You can just A/B test it with random changes until it goes away, but that
doesn't mean you solved the problem, only that you made the metric a target.

If the problem is that some of the hosts are overtly racist, you could make
the disparity go away by creating an algorithmic bias the other way, but
that's only increasing the overall unfairness. The racists are still there
harming the people they harm, then you introduce an additional harm to some
entirely different innocent people in unrelated transactions. That doesn't
help the people originally being harmed because the undue beneficiaries of
your changes are completely different people who just happen to be the same
race as the original victims, which makes the numbers balance even though
overall unfairness has gone up rather than down. The equivalent of "solving"
cops killing disproportionately many innocent black people by having the cops
kill more innocent white people.

Meanwhile if the problem was algorithmic bias to begin with then you still
have to understand the specific means by which the bias operates, otherwise
you're susceptible to doing the same thing. Your algorithm was improperly
disadvantaging Chris to the benefit of Chaz, you modify it to additionally
improperly disadvantage Anna to the benefit of Alicia, and now your numbers
balance because Chaz and Anna are the same race and the harms cancel out for
your metric, even though they don't cancel out in real life for the people
affected because they're different people.

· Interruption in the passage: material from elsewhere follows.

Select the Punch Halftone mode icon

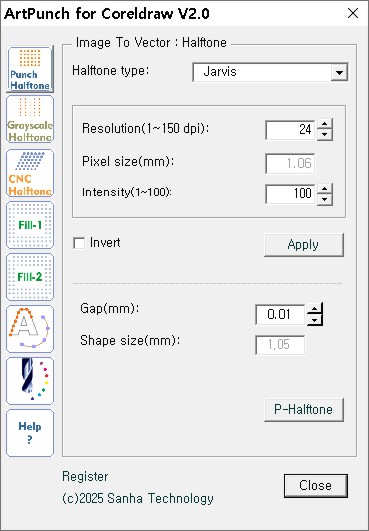tap(30, 69)
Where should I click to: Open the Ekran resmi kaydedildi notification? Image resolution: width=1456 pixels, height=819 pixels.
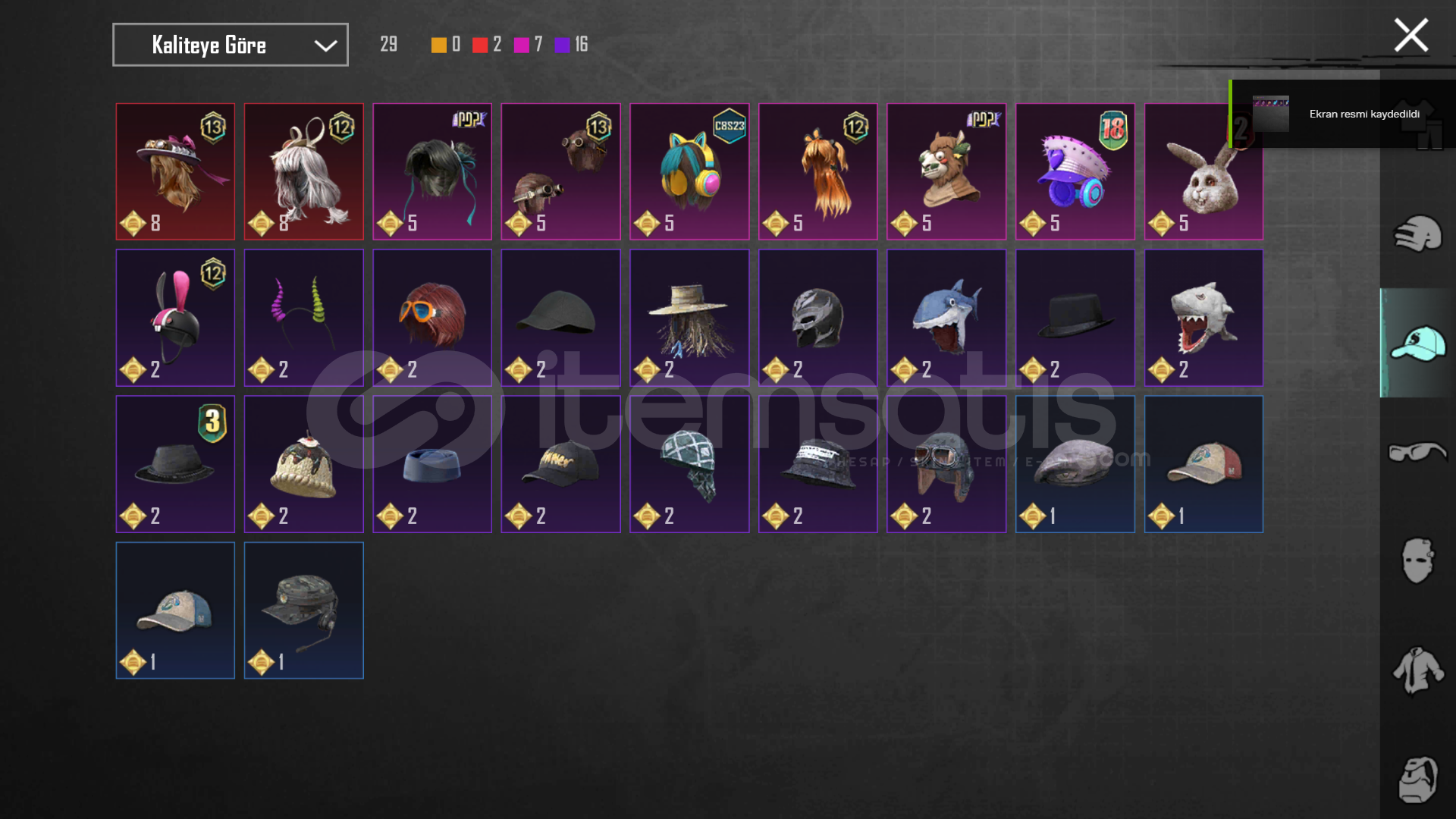[1342, 114]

And if the problem was that you weren't correctly accounting for confounders
then there wasn't a real racial disparity there to begin with, and by making
the un-adjusted numbers balance you _created one_.

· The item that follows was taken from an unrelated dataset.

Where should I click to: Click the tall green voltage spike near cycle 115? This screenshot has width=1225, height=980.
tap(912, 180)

You have to actually understand the causes and mechanisms before you can
devise a solution. Just having aggregate statistics doesn't do it.

I'm inclined to think that it actually makes it worse, because then people
only care about the statistics. But the statistics can show a disparity when
everything is fine because it's just confounders, and the statistics can show
balance when everything is not fine when you're making multiple errors in
different directions that sum to zero in aggregate but not for the people
affected.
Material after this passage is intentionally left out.